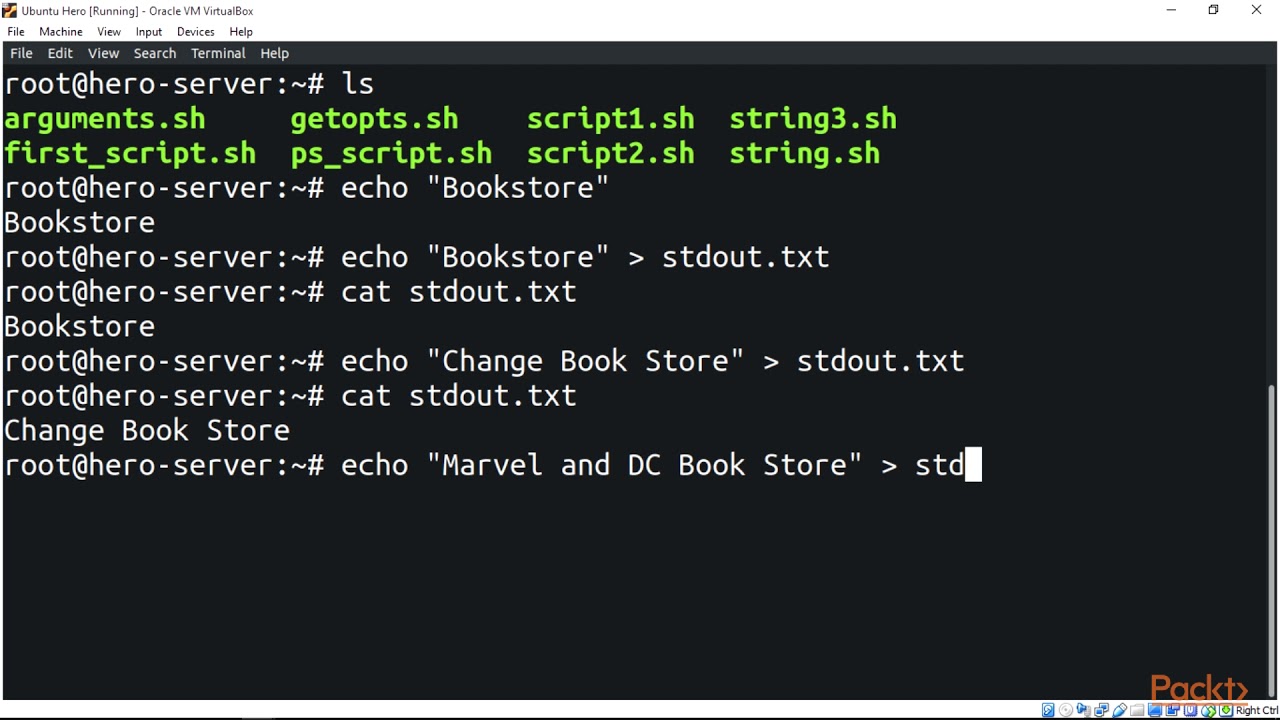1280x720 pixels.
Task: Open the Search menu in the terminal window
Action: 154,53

☆ ☆ ☆ ☆

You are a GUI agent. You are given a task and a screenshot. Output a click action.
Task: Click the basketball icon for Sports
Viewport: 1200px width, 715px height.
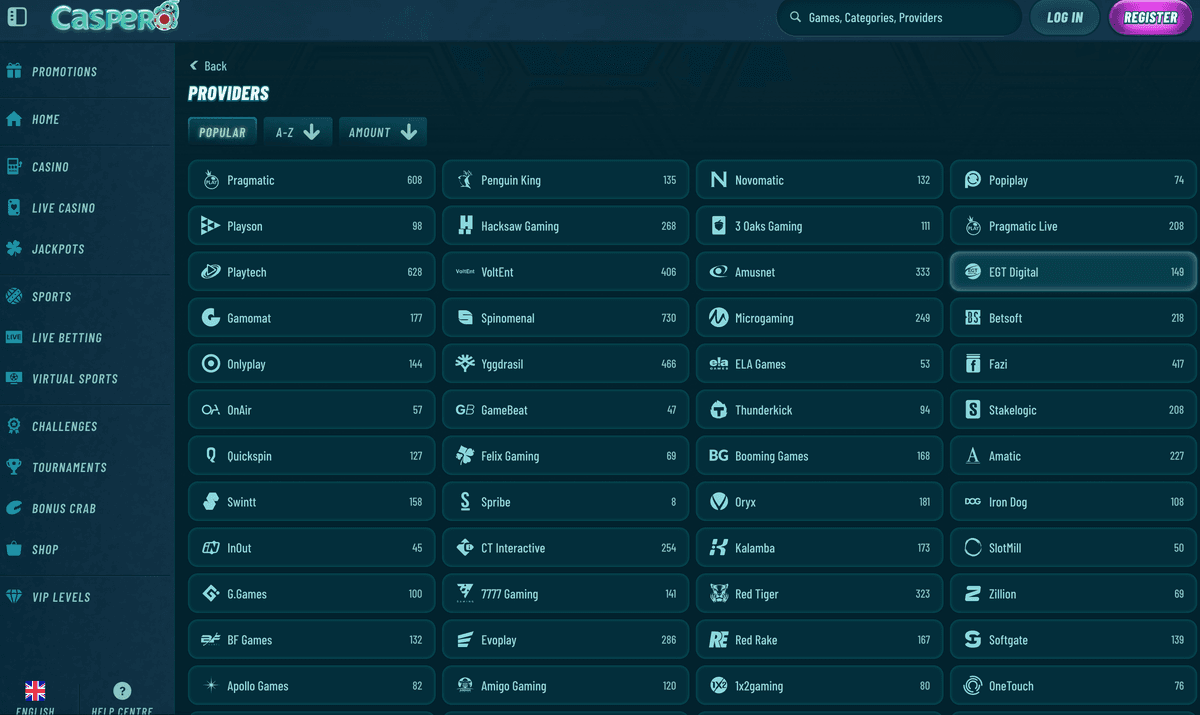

☆ ☆ ☆ ☆

Task to complete
Copy out the range of lines above starting at the line with "Task: Click the basketball icon for Sports" and ending at the line with "Viewport: 1200px width, 715px height.", exactly and including both.

Response to this exercise
Task: Click the basketball icon for Sports
Viewport: 1200px width, 715px height.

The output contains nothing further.